L’auspicio di un ritorno al prestigioso passato del Marchesato del Saluzzo
Densa di memorie letterarie, Saluzzo è legata al Decameron di Boccaccio e al Cavaliere Errante del marchese Tommaso III (quest'ultima storia è affrescata nel castello della Manta). L'intero, suggestivo borgo testimonia però anche la necessità di valorizzare adeguatamente le infinite risorse culturali presenti nella penisola.
Nell’attuale Piemonte, per più di quattro secoli (dal 1175 al 1601), il Marchesato di Saluzzo conservò la sua autonomia, premuto da una parte dagli Stati sabaudi e dall’altra dalla Francia, fin quando non passò al Duca di Savoia con la pace di Lione.

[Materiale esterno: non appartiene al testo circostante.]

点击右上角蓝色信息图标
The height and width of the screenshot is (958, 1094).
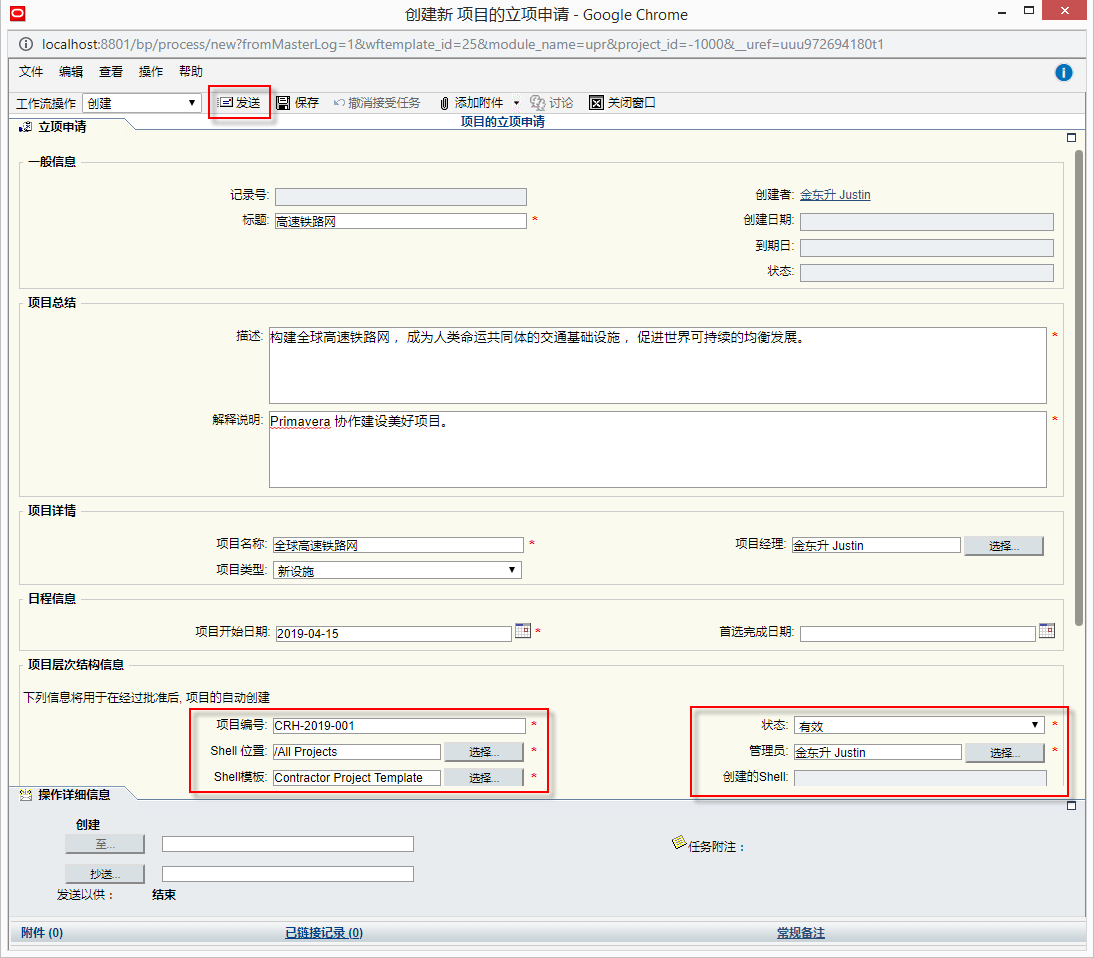(x=1063, y=72)
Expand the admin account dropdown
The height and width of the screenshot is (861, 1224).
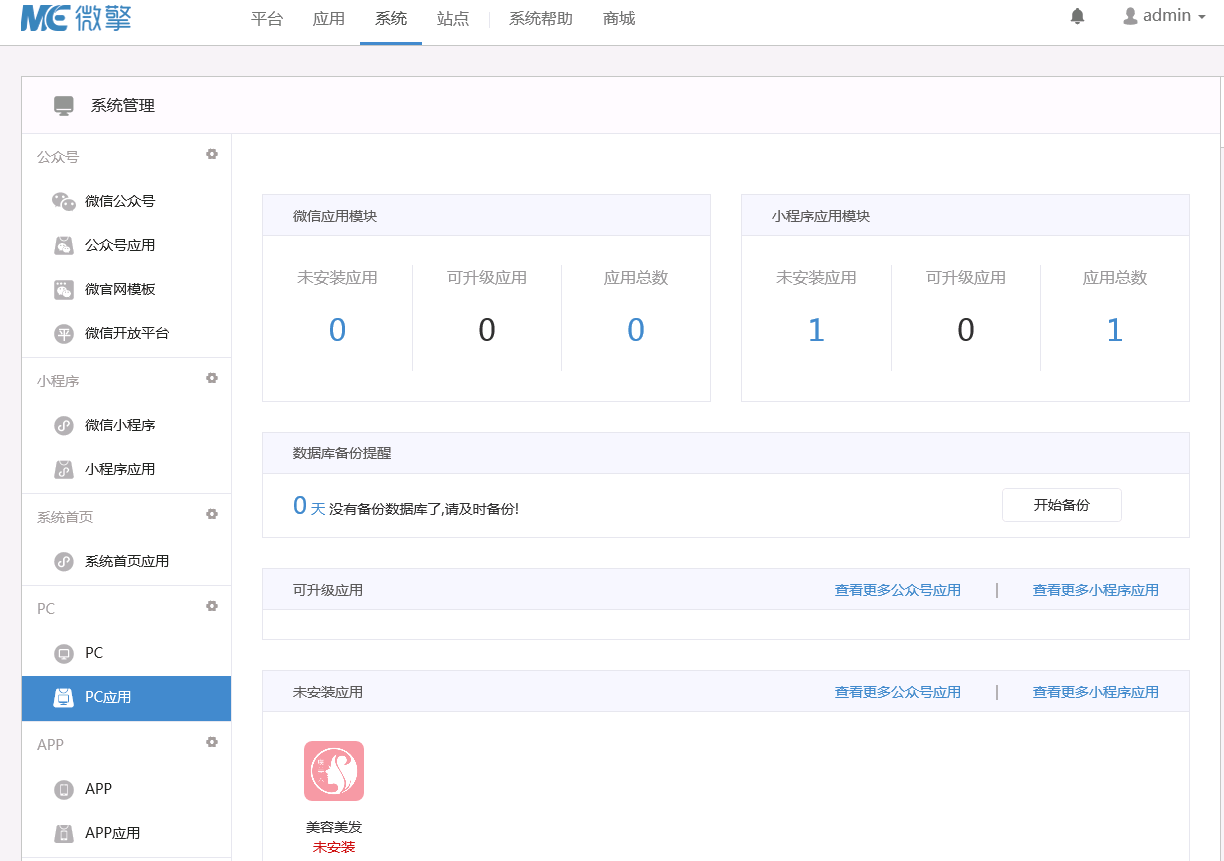(x=1163, y=15)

Nella memoria letteraria il marchesato di Saluzzo è legato al Decameron. Boccaccio pone a degno congedo del corpus novellistico una Madonna tutta terrena, che presenta, senza dubbio, alcune somiglianze con Maria. Prima di sposarla, Gualtieri chiede a Griselda «s’ella sarebbe obbediente, e simili altre cose assai». Lei risponde «sì» come la Madonna all’angelo. L’avventura matrimoniale inizia solo dopo quel «sì».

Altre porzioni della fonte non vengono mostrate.